The 30% tax, a flat income tax rate applied to all crypto gains in India, regardless of how long you held the asset hit hard when it launched in 2022. There’s no sliding scale—whether you made ₹5,000 or ₹5 million, you pay 30%. On top of that, 1% TDS, a tax deducted at source on every crypto trade above ₹10,000, regardless of profit was added in 2023. That means even if you break even, you still lose 1% upfront. And if you’re using Indian exchanges like CoinDCX or WazirX, they automatically withhold it. No choice. No appeal.

What about reporting? The Indian Income Tax Department, the government body that enforces crypto tax rules and cross-checks data with exchanges and international agencies now requires you to declare crypto in your ITR form under Income from Other Sources. They’re also part of the global CARF, the Crypto Asset Reporting Framework, a new OECD standard that forces countries to automatically share crypto transaction data. Starting in 2026, India will automatically send your exchange data to 67 other countries—and receive theirs in return. So if you traded on Binance or Kraken and didn’t report it, they already know.

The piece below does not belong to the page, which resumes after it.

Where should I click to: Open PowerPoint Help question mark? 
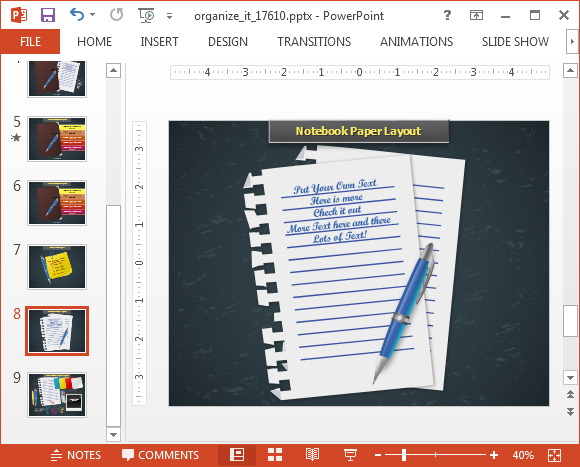coord(447,15)
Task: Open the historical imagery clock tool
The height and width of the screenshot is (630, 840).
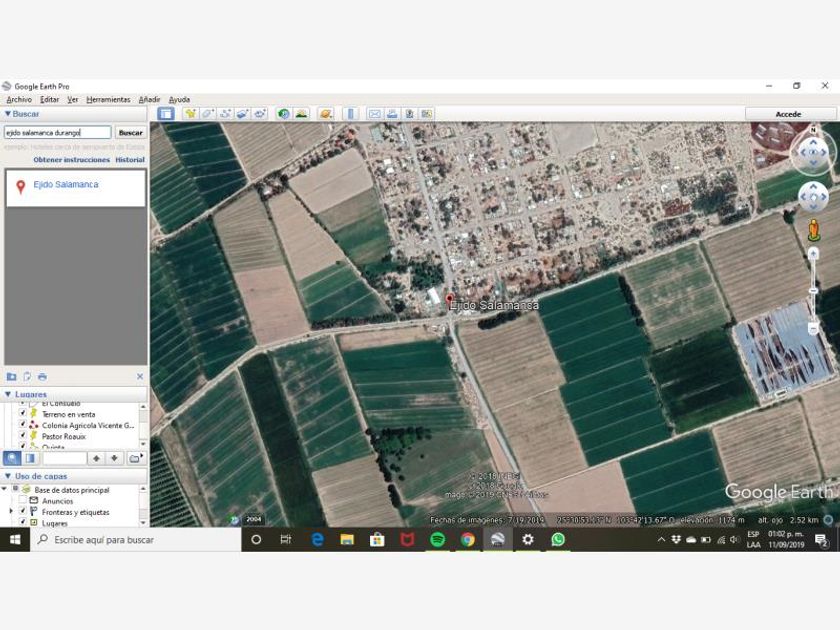Action: [283, 114]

And here’s the catch: you can’t offset crypto losses against other income. If you bought Bitcoin at ₹50 lakh and sold it at ₹30 lakh, you still owe tax on the ₹30 lakh sale. No deduction. No relief. Even if you lost money overall, the government taxes every single profitable trade. That’s why so many Indian crypto users now track every single transaction—down to the rupee—using tools like Koinly or CoinTracker. You don’t need to be an accountant, but you do need to be organized.

What about airdrops and staking rewards? They’re taxable too. If you got free tokens from a promo or earned interest on your crypto, the fair market value at the time you received it counts as income. Same rule applies to NFTs—if you sold one for profit, it’s taxed at 30%. There’s no gray area. The rules are clear, strict, and enforced.

Below, you’ll find real breakdowns of how these rules play out in practice. From how to calculate your tax bill after multiple trades, to why some Indian users are moving to offshore platforms (and what risks that brings), to how scams like fake tax refunds are targeting crypto holders. These aren’t theory pieces—they’re based on what’s actually happening to people filing returns in 2025. You don’t need to be a tax expert to understand this. You just need to know what’s real—and what’s not.